EXERCISE REQUIREMENTS >> Leaving every picture out, repeat all of the entries below exactly.
Start of INPUT FOR THIS TASK
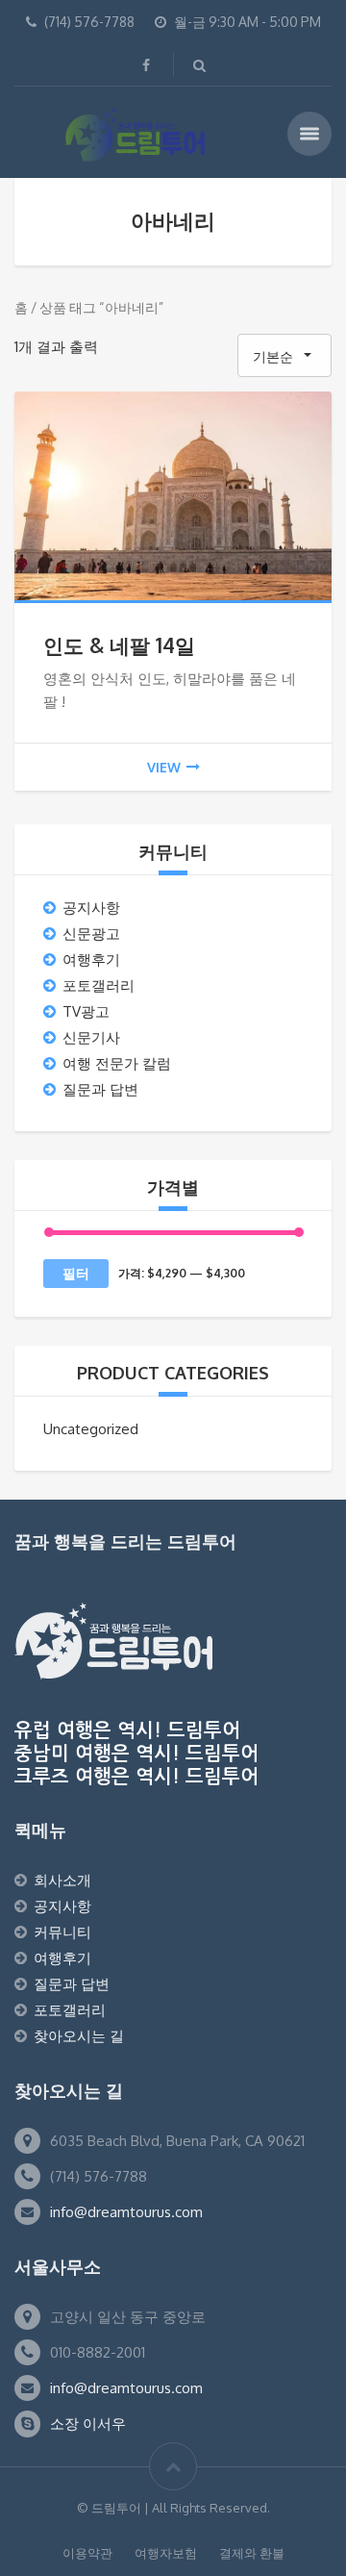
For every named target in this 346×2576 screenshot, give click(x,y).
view (164, 767)
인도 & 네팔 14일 (119, 645)
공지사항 (91, 907)
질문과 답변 (100, 1089)
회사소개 (62, 1880)
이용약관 (87, 2553)
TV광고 (86, 1011)
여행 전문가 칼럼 (116, 1063)
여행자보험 (166, 2553)
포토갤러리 (98, 985)
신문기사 (91, 1037)
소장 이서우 (88, 2423)
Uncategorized (90, 1429)
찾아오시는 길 (79, 2036)
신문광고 (91, 933)
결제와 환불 (251, 2553)
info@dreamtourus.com (126, 2212)
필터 (75, 1273)
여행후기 (91, 959)
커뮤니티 (62, 1932)
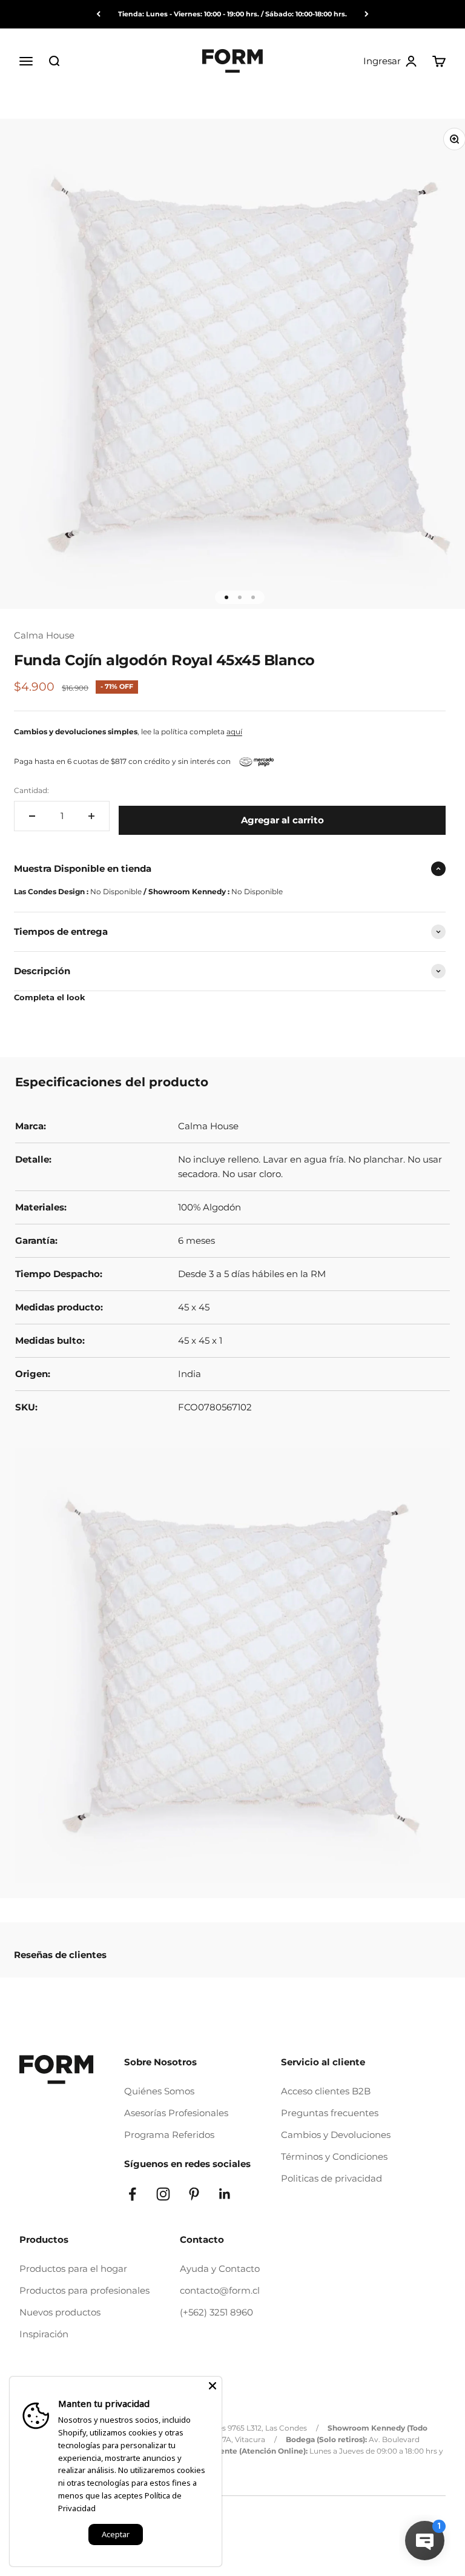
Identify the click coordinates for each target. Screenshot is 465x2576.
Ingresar (390, 61)
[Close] (212, 2386)
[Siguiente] (366, 14)
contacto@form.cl (220, 2290)
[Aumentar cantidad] (91, 816)
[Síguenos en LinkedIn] (225, 2194)
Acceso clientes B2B (326, 2091)
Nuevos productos (60, 2312)
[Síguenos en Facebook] (132, 2194)
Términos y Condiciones (334, 2156)
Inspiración (43, 2334)
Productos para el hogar (73, 2268)
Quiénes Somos (159, 2091)
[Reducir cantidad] (32, 816)
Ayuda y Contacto (220, 2268)
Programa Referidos (169, 2134)
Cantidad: (31, 790)
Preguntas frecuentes (329, 2113)
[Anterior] (98, 14)
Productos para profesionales (84, 2290)
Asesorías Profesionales (176, 2113)
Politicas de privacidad (331, 2178)
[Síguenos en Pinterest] (194, 2194)
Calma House (44, 635)
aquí (234, 731)
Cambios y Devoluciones (336, 2134)
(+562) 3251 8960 (216, 2312)
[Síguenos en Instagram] (163, 2194)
End of INPUT FOR THIS TASK
PROBLEM SOLUTION >>
For every named target in this 346×2576 screenshot, give click(x,y).
view (164, 767)
인도 & 네팔 14일 (119, 645)
공지사항 (91, 907)
질문과 답변 (100, 1089)
회사소개 (62, 1880)
이용약관 (87, 2553)
TV광고 (86, 1011)
여행 전문가 칼럼 (116, 1063)
여행자보험 (166, 2553)
포토갤러리 (98, 985)
신문기사 (91, 1037)
소장 이서우 (88, 2423)
Uncategorized (90, 1429)
찾아오시는 길 (79, 2036)
신문광고 (91, 933)
결제와 환불 (251, 2553)
info@dreamtourus.com (126, 2212)
필터 (75, 1273)
여행후기 (91, 959)
커뮤니티 (62, 1932)
Identify the click coordinates for each target. Screenshot is 465x2576.
Ingresar (390, 61)
[Close] (212, 2386)
[Siguiente] (366, 14)
contacto@form.cl (220, 2290)
[Aumentar cantidad] (91, 816)
[Síguenos en LinkedIn] (225, 2194)
Acceso clientes B2B (326, 2091)
Nuevos productos (60, 2312)
[Síguenos en Facebook] (132, 2194)
Términos y Condiciones (334, 2156)
Inspiración (43, 2334)
Productos para el hogar (73, 2268)
Quiénes Somos (159, 2091)
[Reducir cantidad] (32, 816)
Ayuda y Contacto (220, 2268)
Programa Referidos (169, 2134)
Cantidad: (31, 790)
Preguntas frecuentes (329, 2113)
[Anterior] (98, 14)
Productos para profesionales (84, 2290)
Asesorías Profesionales (176, 2113)
Politicas de privacidad (331, 2178)
[Síguenos en Pinterest] (194, 2194)
Calma House (44, 635)
aquí (234, 731)
Cambios y Devoluciones (336, 2134)
(+562) 3251 8960 (216, 2312)
[Síguenos en Instagram] (163, 2194)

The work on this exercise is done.